Materials provided Block Start

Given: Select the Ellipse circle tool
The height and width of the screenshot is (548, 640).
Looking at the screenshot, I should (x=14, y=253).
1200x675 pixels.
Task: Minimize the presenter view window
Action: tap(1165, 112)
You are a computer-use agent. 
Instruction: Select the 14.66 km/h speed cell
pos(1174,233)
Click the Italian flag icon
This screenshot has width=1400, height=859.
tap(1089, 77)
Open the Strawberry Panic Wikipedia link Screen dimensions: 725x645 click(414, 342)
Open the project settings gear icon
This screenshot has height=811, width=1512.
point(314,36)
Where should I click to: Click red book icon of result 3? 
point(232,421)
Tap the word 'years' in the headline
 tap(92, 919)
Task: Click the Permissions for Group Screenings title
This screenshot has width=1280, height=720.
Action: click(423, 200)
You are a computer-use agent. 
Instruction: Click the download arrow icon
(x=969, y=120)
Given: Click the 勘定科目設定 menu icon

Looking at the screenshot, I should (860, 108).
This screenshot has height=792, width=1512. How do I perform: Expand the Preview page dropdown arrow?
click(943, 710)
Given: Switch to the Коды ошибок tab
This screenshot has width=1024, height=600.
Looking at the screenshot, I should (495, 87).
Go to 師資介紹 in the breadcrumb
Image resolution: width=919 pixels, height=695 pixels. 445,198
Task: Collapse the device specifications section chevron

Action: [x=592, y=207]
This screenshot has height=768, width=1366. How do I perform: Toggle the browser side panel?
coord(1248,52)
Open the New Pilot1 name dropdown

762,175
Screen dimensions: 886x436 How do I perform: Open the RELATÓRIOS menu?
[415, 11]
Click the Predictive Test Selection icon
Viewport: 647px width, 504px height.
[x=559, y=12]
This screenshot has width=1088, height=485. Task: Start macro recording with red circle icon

Materials provided Block End

Aim of the exercise:
Each line of the listing is to be repeated without alteration.

Response area:
Given: Select the Ellipse circle tool
The height and width of the screenshot is (548, 640).
Looking at the screenshot, I should (x=14, y=253).
1200x675 pixels.
Task: Minimize the presenter view window
Action: tap(1165, 112)
You are a computer-use agent. 
Instruction: Select the 14.66 km/h speed cell
pos(1174,233)
Click the Italian flag icon
This screenshot has width=1400, height=859.
tap(1089, 77)
Open the Strawberry Panic Wikipedia link Screen dimensions: 725x645 click(414, 342)
Open the project settings gear icon
This screenshot has height=811, width=1512.
point(314,36)
Where should I click to: Click red book icon of result 3? 
point(232,421)
Tap the word 'years' in the headline
 tap(92, 919)
Task: Click the Permissions for Group Screenings title
This screenshot has width=1280, height=720.
Action: click(423, 200)
You are a computer-use agent. 
Instruction: Click the download arrow icon
(x=969, y=120)
Given: Click the 勘定科目設定 menu icon

Looking at the screenshot, I should (860, 108).
This screenshot has height=792, width=1512. How do I perform: Expand the Preview page dropdown arrow?
click(943, 710)
Given: Switch to the Коды ошибок tab
This screenshot has width=1024, height=600.
Looking at the screenshot, I should (495, 87).
Go to 師資介紹 in the breadcrumb
Image resolution: width=919 pixels, height=695 pixels. 445,198
Task: Collapse the device specifications section chevron

Action: [x=592, y=207]
This screenshot has height=768, width=1366. How do I perform: Toggle the browser side panel?
coord(1248,52)
Open the New Pilot1 name dropdown

762,175
Screen dimensions: 886x436 How do I perform: Open the RELATÓRIOS menu?
[415, 11]
Click the Predictive Test Selection icon
Viewport: 647px width, 504px height.
[x=559, y=12]
This screenshot has width=1088, height=485. Task: Start macro recording with red circle icon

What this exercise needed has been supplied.